### WHAT THIS TASK INVOLVES
The output should match, line for line, the records from the line containing "Given: Open the green Total queries panel" through the line containing "You are a computer-use", with every picture left out.
##### DATA EXTRACT #####
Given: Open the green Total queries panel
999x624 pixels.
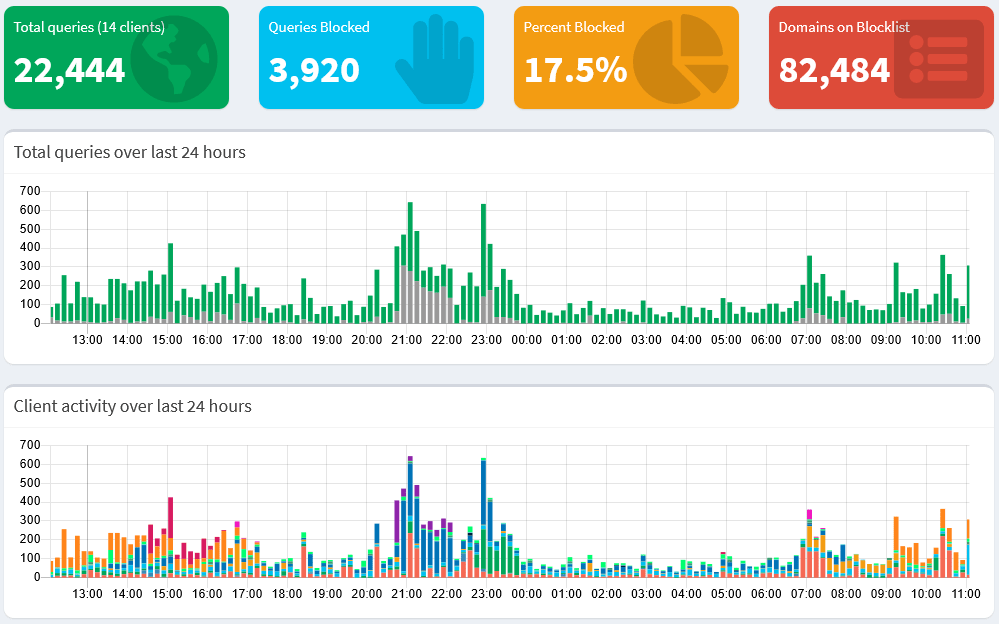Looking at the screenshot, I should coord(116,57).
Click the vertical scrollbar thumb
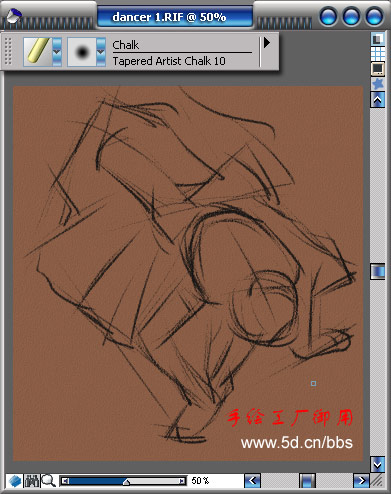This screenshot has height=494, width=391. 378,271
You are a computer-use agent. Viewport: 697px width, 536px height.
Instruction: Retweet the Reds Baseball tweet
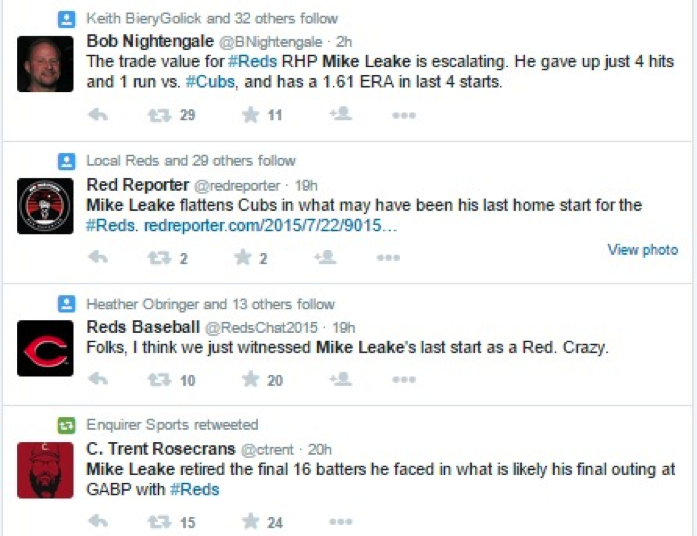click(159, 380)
#####
##### DATA EXTRACT #####
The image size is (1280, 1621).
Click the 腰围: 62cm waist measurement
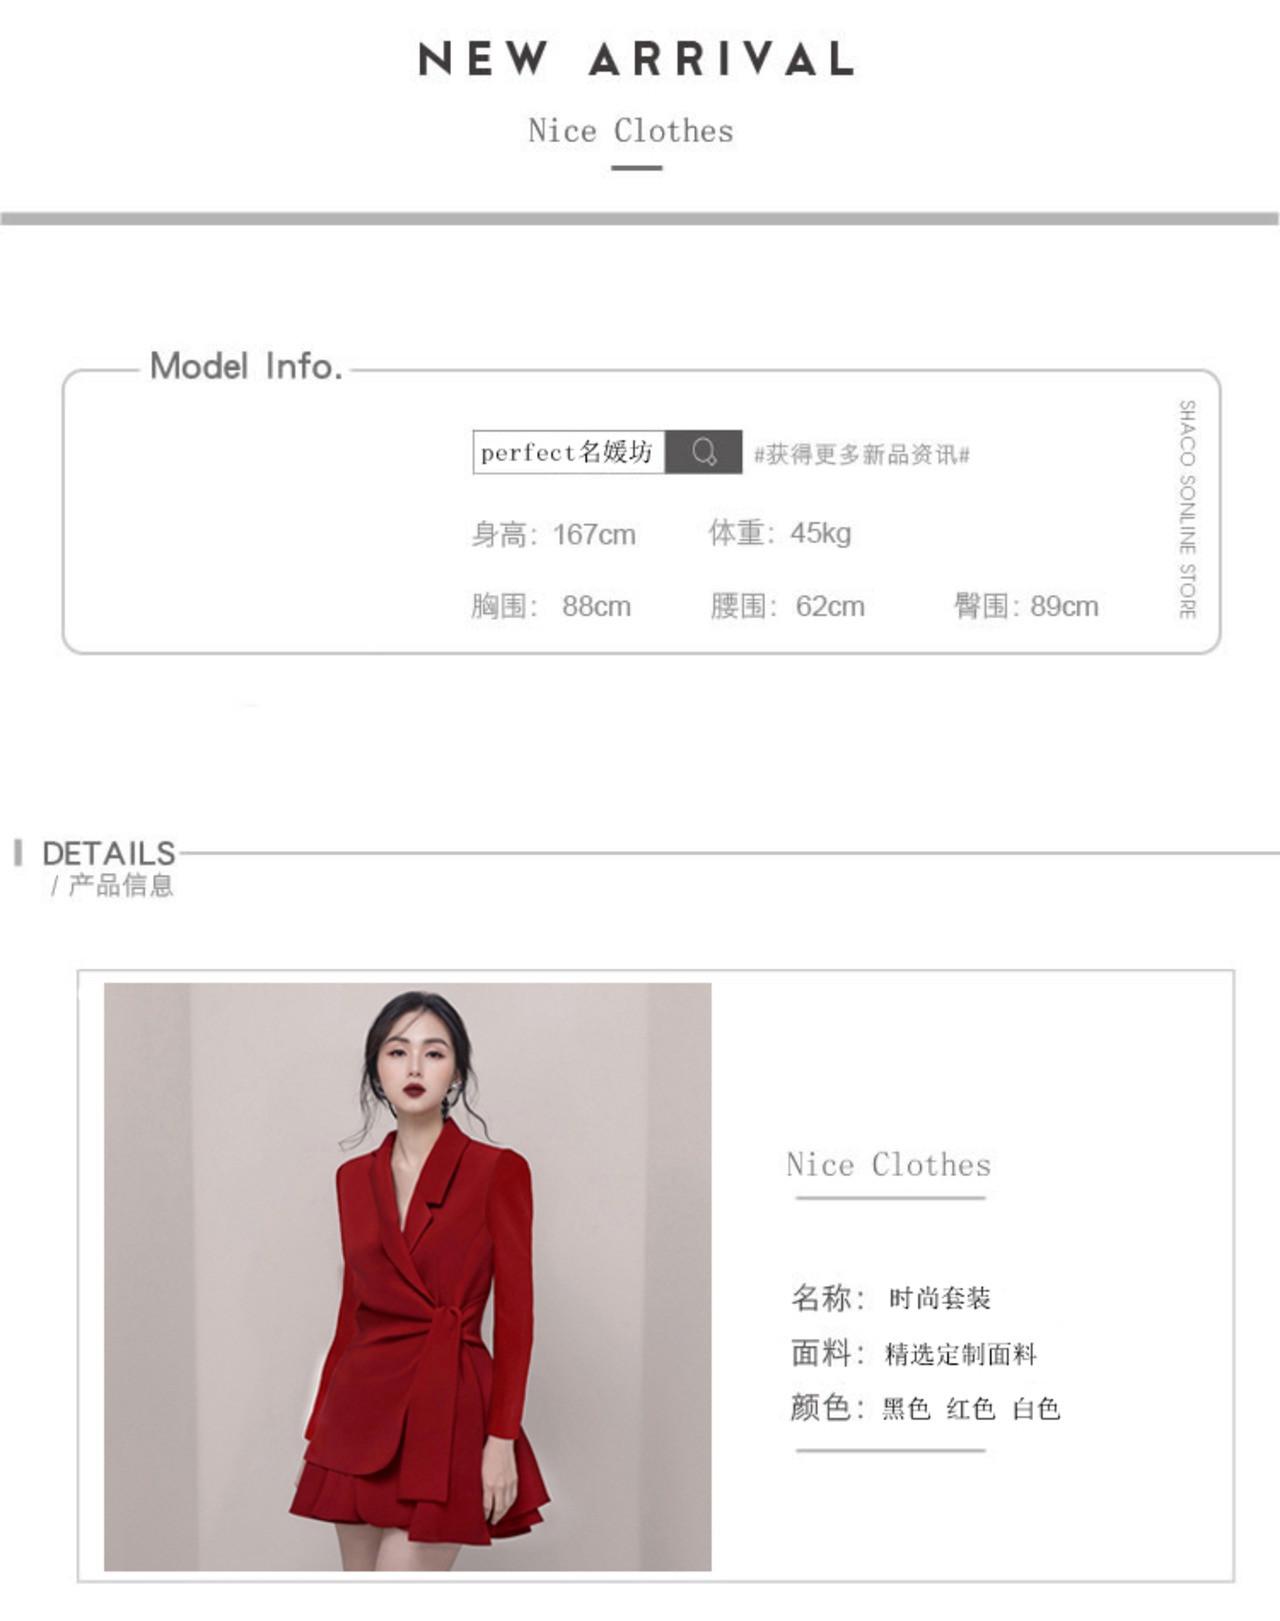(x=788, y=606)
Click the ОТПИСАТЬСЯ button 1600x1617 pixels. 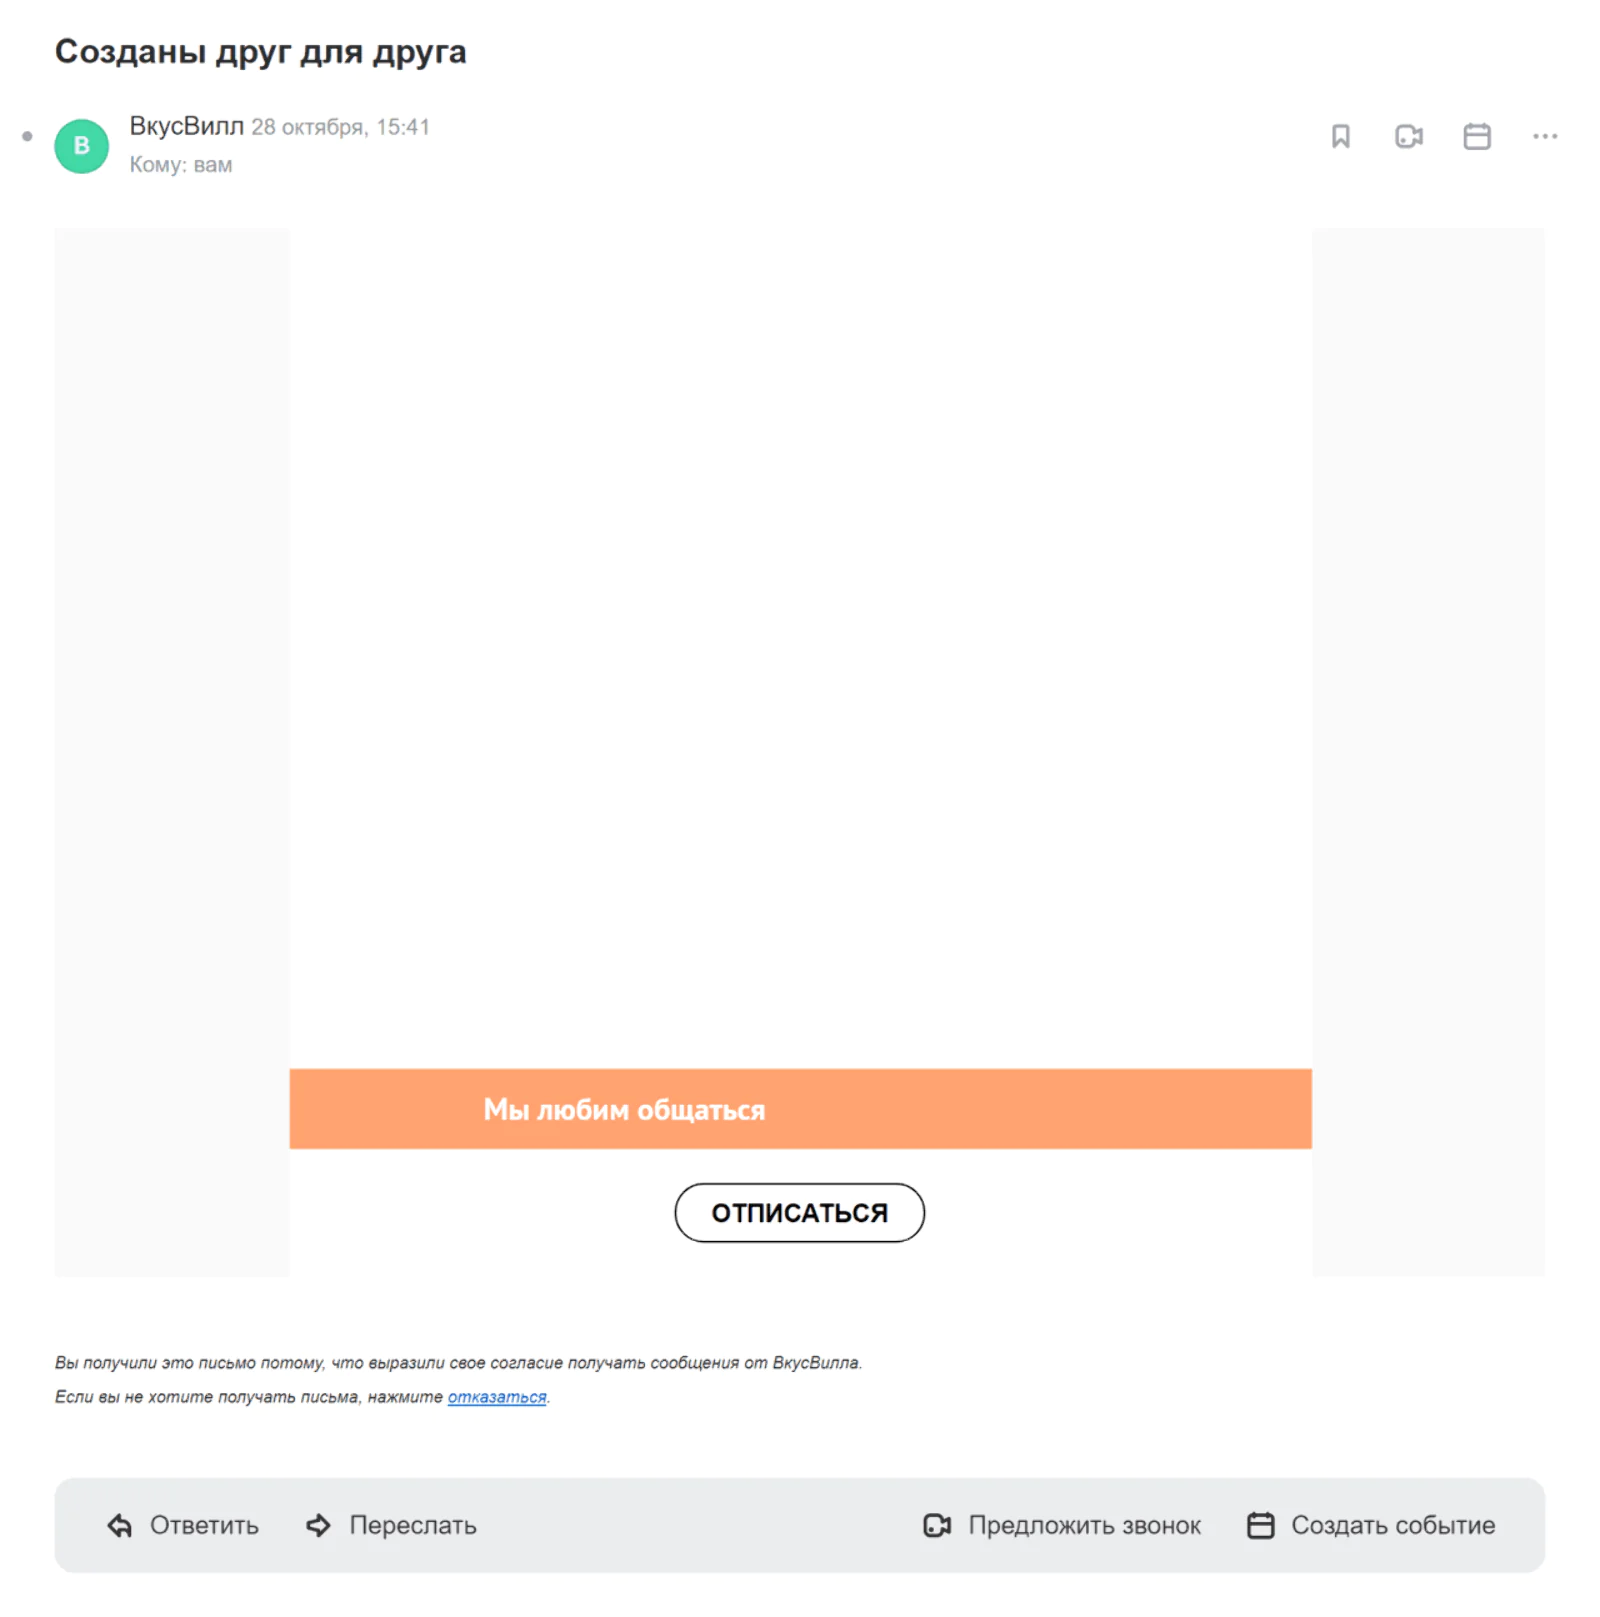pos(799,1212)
#####
### EXERCISE ANSWER
Given: Open the green Total queries panel
999x624 pixels.
Looking at the screenshot, I should coord(116,57).
Click the vertical scrollbar thumb
This screenshot has height=494, width=391. 378,271
You are a computer-use agent. Viewport: 697px width, 536px height.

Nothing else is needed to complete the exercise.